Il giudice deve, pertanto, prendere le mosse da una versione precisa e credibile, se pur sfornita di prova, perchè non reperibile o non esigibile, della personale esposizione a rischio grave alla persona o alla vita: tale premessa è funzionale, in astratto, all’attivazione officiosa del dovere di cooperazione volta all’accertamento della situazione del Paese di origine del richiedente asilo; ma non appare conforme a diritto l’affermazione secondo cui le dichiarazioni del richiedente che siano intrinsecamente inattendibili, alla stregua degli indicatori di credibilità soggettiva di cui al D.Lgs. n. 251 del 2007, art. 3, non richiedono poi, in alcun caso, un approfondimento istruttorio officioso (in tal senso, invece, ma non condivisibilmente, tra le altre, Cass. Sez. 6, 27/06/2018, n. 16925; Sez. 6, 10/4/2015 n. 7333; Sez. 6, 1/3/2013 n. 5224).
Il D.Lgs. n. 251 del 2007, art. 3, comma 5, stabilisce che anche in difetto di prova, la veridicità delle dichiarazioni del richiedente deve essere valutata alla stregua dei seguenti indicatori: a) il compimento di ogni ragionevole sforzo per circostanziare la domanda; b) la sottoposizione di tutti gli elementi pertinenti in suo possesso e di una idonea motivazione dell’eventuale mancanza di altri elementi significativi; c) le dichiarazioni del richiedente debbono essere coerenti e plausibili e non essere in contraddizione con le informazioni generali e specifiche pertinenti al suo caso, di cui si dispone; d) la domanda di protezione internazionale deve essere presentata il prima possibile, a meno che il richiedente non dimostri un giustificato motivo per averla ritardata; e) la generale attendibilità del richiedente, alla luce dei riscontri effettuati.
Il contenuto dei parametri sub c) ed e), sopra indicati, evidenzia che il giudizio di veridicità delle dichiarazioni del richiedente deve essere integrato dall’assunzione delle informazioni relative alla condizione generale del paese, quando il complessivo quadro assertivo e probatorio fornito non sia esauriente, ma la relativa subordinazione, tout court, al giudizio di veridicità della narrazione alla stregua degli altri indici (di genuinità intrinseca: Sez. 6, 24/9/2012, n. 16202 del 2012; Sez. 6, 10/5/2011, n. 10202) non appare legittimamente predicabile.

_Dati forniti_.
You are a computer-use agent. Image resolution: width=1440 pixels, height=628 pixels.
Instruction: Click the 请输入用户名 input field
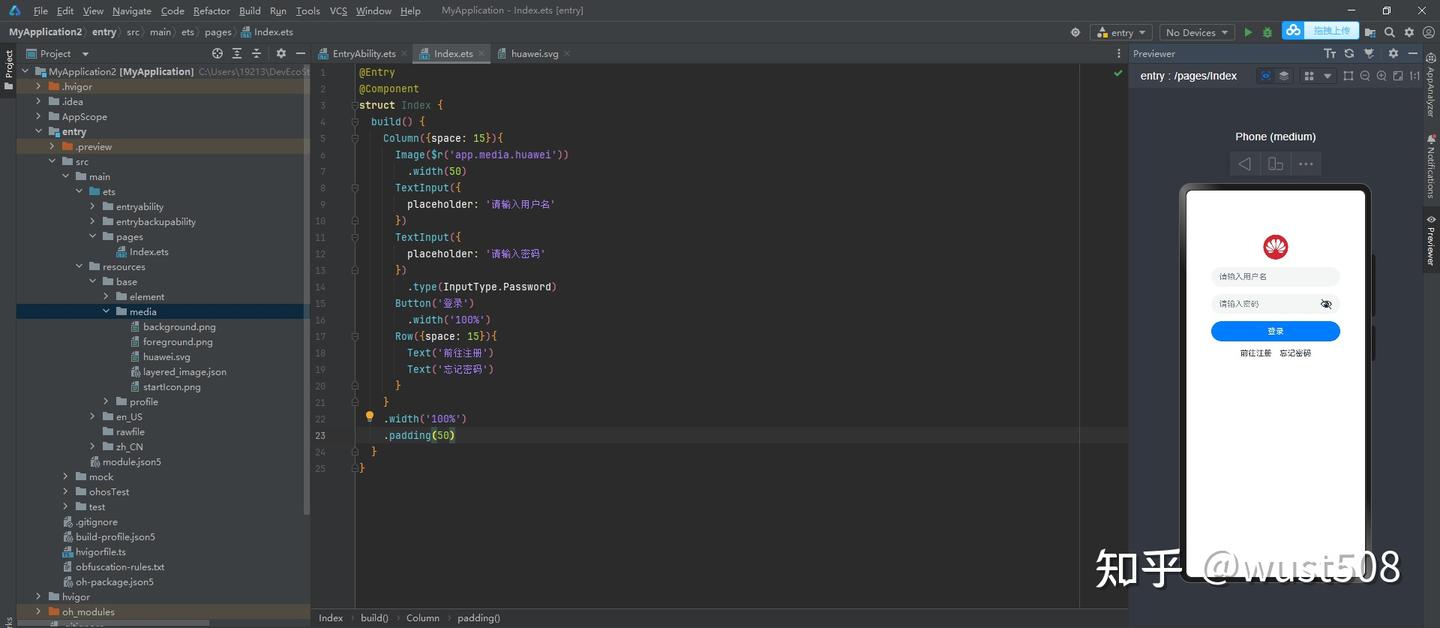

_Problema breve A_. Secondo il brano sulla richiesta di asilo, in quale articolo e comma del D.Lgs. n. 251 del 2007 si trovano gli indicatori per valutare la veridicità delle dichiarazioni del richiedente?
_Problema breve B_. Ricopia dal brano sulla richiesta di asilo il passo che va da "Il D.Lgs. n." fino a "dei riscontri effettuati." compreso.
I dati riportati provengono da una fonte diversa da quella del brano.

_Risposta corretta A_. Nell'art. 3, comma 5.

_Risposta corretta B_.
Il D.Lgs. n. 251 del 2007, art. 3, comma 5, stabilisce che anche in difetto di prova, la veridicità delle dichiarazioni del richiedente deve essere valutata alla stregua dei seguenti indicatori: a) il compimento di ogni ragionevole sforzo per circostanziare la domanda; b) la sottoposizione di tutti gli elementi pertinenti in suo possesso e di una idonea motivazione dell’eventuale mancanza di altri elementi significativi; c) le dichiarazioni del richiedente debbono essere coerenti e plausibili e non essere in contraddizione con le informazioni generali e specifiche pertinenti al suo caso, di cui si dispone; d) la domanda di protezione internazionale deve essere presentata il prima possibile, a meno che il richiedente non dimostri un giustificato motivo per averla ritardata; e) la generale attendibilità del richiedente, alla luce dei riscontri effettuati.